Profesor Romanowski podkreśla, że z nie mniejszy wpływ wywiera na niego św. Tomasz z Akwinu, którego myśl przydaje się zarówno w pracy legislatora jak i nauczyciela akademickiego. Bo czyż dla człowieka – bytu z ducha i ciała – może być wiele więcej dowodów na istnienie rozumu, dystansu wobec siebie i poczucia humoru niż modlitwa uwieczniona na tuluskim grobie wielkiego scholastyka?
Żeby więc nie ulegać tak częstemu wśród prawników grzechowi pychy, trzeba umieć – zdaniem profesora – prosić: „Panie, zachowaj mnie od zgubnego mniemania, że muszę coś powiedzieć na każdy temat i przy każdej okazji.

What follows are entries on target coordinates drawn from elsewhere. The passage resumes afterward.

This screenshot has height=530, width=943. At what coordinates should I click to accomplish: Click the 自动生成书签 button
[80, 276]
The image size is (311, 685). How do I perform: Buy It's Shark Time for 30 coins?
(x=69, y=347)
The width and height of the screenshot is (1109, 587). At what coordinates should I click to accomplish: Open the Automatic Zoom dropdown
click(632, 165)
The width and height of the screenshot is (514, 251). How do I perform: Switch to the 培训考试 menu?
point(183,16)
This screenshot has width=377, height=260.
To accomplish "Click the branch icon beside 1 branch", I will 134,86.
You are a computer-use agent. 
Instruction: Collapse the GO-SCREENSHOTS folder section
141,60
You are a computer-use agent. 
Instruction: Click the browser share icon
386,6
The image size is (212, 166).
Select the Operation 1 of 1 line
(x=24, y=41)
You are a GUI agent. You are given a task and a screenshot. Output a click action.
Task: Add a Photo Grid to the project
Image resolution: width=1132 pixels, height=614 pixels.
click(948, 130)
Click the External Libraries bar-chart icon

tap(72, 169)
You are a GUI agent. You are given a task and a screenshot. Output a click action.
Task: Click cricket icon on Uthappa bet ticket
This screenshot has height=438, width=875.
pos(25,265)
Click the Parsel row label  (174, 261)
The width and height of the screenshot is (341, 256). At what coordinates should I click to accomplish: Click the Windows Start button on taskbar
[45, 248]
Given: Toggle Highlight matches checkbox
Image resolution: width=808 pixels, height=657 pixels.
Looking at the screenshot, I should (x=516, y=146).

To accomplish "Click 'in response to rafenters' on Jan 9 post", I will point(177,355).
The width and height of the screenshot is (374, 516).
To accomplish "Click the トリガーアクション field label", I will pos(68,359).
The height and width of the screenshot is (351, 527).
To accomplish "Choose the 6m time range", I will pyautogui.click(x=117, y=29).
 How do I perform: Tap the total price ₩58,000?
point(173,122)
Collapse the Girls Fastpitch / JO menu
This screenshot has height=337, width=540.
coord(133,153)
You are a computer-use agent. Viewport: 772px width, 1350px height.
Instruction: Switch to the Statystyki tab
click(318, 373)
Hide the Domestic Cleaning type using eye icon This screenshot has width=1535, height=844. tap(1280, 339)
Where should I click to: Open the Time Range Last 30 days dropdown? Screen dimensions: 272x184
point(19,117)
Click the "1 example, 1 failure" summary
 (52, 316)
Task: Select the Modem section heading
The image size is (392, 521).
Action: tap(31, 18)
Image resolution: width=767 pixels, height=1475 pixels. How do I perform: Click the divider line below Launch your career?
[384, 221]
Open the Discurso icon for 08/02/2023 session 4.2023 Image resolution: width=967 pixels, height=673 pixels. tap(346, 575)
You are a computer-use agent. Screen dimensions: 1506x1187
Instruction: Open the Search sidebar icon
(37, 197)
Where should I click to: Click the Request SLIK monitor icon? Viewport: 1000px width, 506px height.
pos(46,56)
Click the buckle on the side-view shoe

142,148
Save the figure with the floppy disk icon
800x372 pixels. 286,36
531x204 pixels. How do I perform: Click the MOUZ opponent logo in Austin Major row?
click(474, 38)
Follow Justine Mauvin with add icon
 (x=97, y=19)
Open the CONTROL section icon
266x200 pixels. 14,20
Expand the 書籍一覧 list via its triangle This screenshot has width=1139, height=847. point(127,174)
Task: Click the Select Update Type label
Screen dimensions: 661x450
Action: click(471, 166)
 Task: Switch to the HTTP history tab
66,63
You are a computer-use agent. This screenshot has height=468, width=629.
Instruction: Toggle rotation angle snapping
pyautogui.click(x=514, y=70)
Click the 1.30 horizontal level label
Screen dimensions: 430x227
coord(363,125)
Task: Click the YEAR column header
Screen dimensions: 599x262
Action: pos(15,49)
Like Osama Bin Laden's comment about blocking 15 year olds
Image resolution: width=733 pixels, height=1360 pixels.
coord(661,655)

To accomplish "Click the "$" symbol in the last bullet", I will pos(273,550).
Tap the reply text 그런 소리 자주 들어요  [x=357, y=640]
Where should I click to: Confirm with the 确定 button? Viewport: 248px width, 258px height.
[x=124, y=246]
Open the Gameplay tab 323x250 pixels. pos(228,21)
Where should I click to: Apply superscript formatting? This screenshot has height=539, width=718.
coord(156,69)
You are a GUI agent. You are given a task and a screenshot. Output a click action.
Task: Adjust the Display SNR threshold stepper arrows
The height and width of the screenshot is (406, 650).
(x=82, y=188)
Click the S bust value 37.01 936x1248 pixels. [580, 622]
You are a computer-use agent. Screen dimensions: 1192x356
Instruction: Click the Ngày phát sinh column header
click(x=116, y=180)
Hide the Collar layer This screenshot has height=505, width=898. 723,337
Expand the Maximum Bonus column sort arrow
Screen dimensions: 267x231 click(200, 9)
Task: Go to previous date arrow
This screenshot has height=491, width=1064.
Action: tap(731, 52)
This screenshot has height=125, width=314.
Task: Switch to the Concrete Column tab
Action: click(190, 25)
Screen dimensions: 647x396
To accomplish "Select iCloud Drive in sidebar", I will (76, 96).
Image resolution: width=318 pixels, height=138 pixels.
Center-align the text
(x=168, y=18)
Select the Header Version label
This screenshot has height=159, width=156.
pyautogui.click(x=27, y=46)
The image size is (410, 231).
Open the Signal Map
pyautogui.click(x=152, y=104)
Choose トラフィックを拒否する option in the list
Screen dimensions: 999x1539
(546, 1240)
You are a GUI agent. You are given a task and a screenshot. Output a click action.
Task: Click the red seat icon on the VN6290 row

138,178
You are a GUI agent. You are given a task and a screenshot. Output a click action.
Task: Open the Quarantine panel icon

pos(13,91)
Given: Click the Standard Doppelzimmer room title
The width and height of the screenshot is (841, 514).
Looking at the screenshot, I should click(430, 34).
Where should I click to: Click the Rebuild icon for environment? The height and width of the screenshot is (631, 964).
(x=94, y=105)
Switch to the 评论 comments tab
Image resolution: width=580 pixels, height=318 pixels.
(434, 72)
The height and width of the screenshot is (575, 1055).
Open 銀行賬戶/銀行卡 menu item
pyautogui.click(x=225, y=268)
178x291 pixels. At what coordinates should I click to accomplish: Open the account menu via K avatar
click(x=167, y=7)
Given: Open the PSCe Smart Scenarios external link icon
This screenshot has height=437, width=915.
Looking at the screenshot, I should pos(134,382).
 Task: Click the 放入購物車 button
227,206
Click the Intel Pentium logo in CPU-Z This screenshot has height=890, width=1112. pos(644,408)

Odbierz mi chęć prostowania każdemu jego ścieżek. [...]. Użycz mi chwalebnego poczucia, że czasem mogę się mylić. Zachowaj mnie miłym dla ludzi, choć z niektórymi z nich doprawdy trudno wytrzymać”. ©?
Zawsze kieruję się myślą Cycerona, który twierdził, że argumenty należy ważyć, nie liczyć. A ponieważ jestem z temperamentu matematykiem, to nie przekonuje mnie dowód z „dominującego poglądu doktryny”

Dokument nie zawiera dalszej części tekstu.